Calvin College hosted the 2008 Festival of Faith and Writing on April 16-18 and I was one of the 2000+ attendees. Spending a couple minutes on Google should link you up to many fine reviews of the conference and of specific presentations. Personally, I recommend the reviews on Life In the Slow Lane as a good place to start. I’ll not reinvent the wheel here and so will take a different tack, because I don’t want to let the event go wholly undocumented on this site.

At this conference, the exchange of ideas is so massive--as evidenced by the multitude of presentations to choose from and the stacks of books and periodicals in the exhibit hall--it is amost paralyzing. Like a tourist in New York City, one could never hope to sample all the offerings. It must be sufficient to absorb the overall milieu and pick a few paths to explore at closer range.

The milieu to be absorbed was one of reading, writing, thinking, and studying. Despite the fact that multiple presenting authors made a point of saying their work and life were about the heart/soul and not the mind, no one translates life--personal or universal--onto the page with integrity without generous application of mental power. And self-discipline. The joy was in seeing such an outpouring of work, from multiple faith traditions, that was an organic product of mind and heart/soul. I came home with a fresh supply of role models.

A major tenant of modern literary writing is ‘no ideas but in things,’ but I find ideas/concepts in and of themselves exciting. Here are some ideas or snippets of ideas from various presentations that I brought home like souvenirs: the deep and necessary connection between prayer and writing (Mary Karr); what makes writing moral? (Mary Gordon); confession alone does not equal truth (Leslie Leyland Fields); living and finding meaning in life is to bear the burden of mystery (Elizabeth Strout); whether or not your dreams come true, God is God (Uwem Akpa); stillness, silence, waiting (Haven Kimmel); "narrative theology" in the lives of the many instead of the headlines of the few (Krista Tippett).

I also came home with five new books, all but one purchased from the Eighth Day Books table: Speaking of Faith, Krista Tippett; She Got Up Off the Couch, Haven Kimmel; Outlands, Robert Finch; Thirty Days, Paul Mariani; and Looking Before and After, Alan Jacobs.

The conference’s website offers links to author websites, lists of publications, and other resources.

Blessing of a library

The dorm move-in went well. One of my son's roommates also moved in yesterday and they appear to be getting along just fine. The other roommate doesn't arrive until later this week. The room will be a bit cramped as it is a forced-triple. Housing is short and so they are squeezing three persons into spaces made for two. Opportunity for lessons in living in community, right? Plus a housing credit on his account, which is also a good thing.

Orientation begins today. Interestingly, there is a parallel orientation for students and parents with both tracks lasting until Thursday afternoon.

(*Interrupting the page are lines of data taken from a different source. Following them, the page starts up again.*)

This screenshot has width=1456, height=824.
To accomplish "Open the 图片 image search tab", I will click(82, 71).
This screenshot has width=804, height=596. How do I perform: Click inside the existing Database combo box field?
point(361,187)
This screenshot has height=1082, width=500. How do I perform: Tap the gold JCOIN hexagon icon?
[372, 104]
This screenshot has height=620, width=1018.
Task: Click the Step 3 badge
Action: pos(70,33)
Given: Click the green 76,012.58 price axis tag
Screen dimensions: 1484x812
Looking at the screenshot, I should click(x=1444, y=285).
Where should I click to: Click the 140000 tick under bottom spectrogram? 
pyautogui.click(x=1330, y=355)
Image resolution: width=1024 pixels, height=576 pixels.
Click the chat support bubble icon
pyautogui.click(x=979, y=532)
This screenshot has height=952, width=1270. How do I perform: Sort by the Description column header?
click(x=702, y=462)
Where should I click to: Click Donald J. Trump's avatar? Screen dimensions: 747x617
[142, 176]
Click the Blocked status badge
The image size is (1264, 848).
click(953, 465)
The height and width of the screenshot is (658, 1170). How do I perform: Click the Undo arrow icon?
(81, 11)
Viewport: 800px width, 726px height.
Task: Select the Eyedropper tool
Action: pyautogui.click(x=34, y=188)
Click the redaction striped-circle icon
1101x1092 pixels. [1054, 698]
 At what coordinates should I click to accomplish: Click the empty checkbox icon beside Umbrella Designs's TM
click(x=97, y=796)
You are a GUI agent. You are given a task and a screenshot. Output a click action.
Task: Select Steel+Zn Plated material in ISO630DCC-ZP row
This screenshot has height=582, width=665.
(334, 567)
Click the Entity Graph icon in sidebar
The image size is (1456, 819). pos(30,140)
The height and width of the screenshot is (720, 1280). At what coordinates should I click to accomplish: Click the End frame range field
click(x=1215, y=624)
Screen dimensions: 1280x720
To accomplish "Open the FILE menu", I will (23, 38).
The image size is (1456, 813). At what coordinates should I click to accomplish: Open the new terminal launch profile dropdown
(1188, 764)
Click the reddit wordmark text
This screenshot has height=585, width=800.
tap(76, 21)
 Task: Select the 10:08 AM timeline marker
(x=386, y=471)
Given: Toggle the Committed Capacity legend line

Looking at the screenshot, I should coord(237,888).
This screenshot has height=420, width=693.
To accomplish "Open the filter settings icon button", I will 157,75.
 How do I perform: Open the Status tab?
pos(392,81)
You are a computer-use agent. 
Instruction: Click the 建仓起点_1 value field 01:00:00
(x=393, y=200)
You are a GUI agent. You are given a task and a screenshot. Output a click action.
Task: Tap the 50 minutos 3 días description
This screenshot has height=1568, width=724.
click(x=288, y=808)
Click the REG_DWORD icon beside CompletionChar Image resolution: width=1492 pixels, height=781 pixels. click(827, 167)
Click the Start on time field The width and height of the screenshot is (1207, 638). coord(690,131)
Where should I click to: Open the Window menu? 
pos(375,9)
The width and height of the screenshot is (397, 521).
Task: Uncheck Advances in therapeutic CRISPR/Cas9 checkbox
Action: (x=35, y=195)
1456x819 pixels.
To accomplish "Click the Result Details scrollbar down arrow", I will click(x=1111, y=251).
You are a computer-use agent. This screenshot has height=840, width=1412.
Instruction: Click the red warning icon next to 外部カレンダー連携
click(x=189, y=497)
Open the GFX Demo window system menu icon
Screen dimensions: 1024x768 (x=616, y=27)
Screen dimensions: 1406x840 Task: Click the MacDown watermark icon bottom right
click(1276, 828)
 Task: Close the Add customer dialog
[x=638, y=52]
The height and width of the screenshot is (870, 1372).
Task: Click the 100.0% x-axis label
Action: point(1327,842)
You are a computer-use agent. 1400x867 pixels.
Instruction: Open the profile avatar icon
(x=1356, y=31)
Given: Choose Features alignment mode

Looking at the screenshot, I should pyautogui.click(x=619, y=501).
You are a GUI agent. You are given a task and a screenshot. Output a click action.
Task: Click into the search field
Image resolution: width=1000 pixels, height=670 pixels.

Visiting one of the libraries yesterday, I saw this blessing written on a plaque:

O GOD
MASTER OF ALL KNOWLEDGE
MERCIFULLY POUR FORTH
THY BLESSINGS
UPON THIS LIBRARY
THAT IT MAY DAILY GROW
FROM DAY TO DAY
AND THAT ALL WHO COME HERE
TO HELP OR TO STUDY
MAY ADVANCE IN KNOWLEDGE
OF THINGS DIVINE AND HUMAN
AND GROW IN THY LOVE
THROUGH CHRIST OUR LORD
AMEN

[No author credit given]

I hope that one of the things they tell the students in orientation is to read and reflect on those words every time they enter that library.